(Stored data)
---

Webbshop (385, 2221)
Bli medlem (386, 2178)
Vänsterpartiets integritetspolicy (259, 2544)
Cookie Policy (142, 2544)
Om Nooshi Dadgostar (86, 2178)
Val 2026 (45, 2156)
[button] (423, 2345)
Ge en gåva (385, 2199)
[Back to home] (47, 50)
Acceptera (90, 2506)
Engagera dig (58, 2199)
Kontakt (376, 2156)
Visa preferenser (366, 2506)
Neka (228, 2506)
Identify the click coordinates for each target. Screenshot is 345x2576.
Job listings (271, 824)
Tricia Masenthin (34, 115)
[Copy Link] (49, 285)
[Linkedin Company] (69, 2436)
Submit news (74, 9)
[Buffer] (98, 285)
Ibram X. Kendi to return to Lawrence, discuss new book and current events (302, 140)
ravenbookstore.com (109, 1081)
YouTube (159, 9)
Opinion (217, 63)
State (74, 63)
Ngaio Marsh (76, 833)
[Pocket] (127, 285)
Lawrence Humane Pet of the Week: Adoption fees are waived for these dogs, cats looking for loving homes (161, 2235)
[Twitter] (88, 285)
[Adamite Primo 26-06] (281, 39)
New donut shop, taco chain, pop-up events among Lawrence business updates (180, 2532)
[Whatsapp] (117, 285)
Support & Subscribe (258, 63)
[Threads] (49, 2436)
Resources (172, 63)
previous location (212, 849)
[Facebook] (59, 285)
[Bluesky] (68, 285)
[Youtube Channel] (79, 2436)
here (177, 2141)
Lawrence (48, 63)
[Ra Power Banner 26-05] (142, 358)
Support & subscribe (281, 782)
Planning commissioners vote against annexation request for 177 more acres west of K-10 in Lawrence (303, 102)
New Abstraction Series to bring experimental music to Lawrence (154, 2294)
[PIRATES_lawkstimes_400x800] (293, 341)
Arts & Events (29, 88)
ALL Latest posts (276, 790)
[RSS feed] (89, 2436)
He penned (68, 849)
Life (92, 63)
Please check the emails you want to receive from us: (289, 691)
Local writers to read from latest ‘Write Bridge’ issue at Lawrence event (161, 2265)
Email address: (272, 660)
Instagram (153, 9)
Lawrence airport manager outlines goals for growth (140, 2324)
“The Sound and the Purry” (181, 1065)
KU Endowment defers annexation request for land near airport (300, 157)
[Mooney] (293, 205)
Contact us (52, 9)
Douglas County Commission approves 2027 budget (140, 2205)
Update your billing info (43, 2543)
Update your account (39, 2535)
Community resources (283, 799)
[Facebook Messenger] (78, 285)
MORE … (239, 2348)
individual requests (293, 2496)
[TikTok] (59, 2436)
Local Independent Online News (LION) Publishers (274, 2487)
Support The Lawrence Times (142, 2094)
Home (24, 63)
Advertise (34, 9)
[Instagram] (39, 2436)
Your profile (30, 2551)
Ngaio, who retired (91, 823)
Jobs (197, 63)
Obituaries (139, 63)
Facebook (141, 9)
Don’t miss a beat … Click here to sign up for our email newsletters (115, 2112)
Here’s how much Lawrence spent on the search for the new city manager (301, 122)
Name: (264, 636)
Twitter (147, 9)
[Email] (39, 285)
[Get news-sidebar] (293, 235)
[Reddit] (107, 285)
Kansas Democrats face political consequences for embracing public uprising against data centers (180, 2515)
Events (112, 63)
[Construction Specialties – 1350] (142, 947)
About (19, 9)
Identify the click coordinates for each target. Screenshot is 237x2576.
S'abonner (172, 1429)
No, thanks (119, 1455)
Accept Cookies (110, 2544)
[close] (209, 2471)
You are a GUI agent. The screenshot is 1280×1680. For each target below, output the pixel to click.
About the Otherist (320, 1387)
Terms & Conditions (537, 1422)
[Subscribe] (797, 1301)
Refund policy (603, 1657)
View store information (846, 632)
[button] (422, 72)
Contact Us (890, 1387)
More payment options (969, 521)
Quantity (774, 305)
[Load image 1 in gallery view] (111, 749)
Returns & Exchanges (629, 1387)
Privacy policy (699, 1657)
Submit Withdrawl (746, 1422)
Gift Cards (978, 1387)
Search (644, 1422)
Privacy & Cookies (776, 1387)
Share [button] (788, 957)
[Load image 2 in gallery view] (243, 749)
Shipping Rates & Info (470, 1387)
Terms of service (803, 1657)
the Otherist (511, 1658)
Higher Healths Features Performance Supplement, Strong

---

TASK OBJECTIVE: Search the data for the string "gallery" and copy out every line where it is found.

YOUR SOLUTION:
[Load image 1 in gallery view] (111, 749)
[Load image 2 in gallery view] (243, 749)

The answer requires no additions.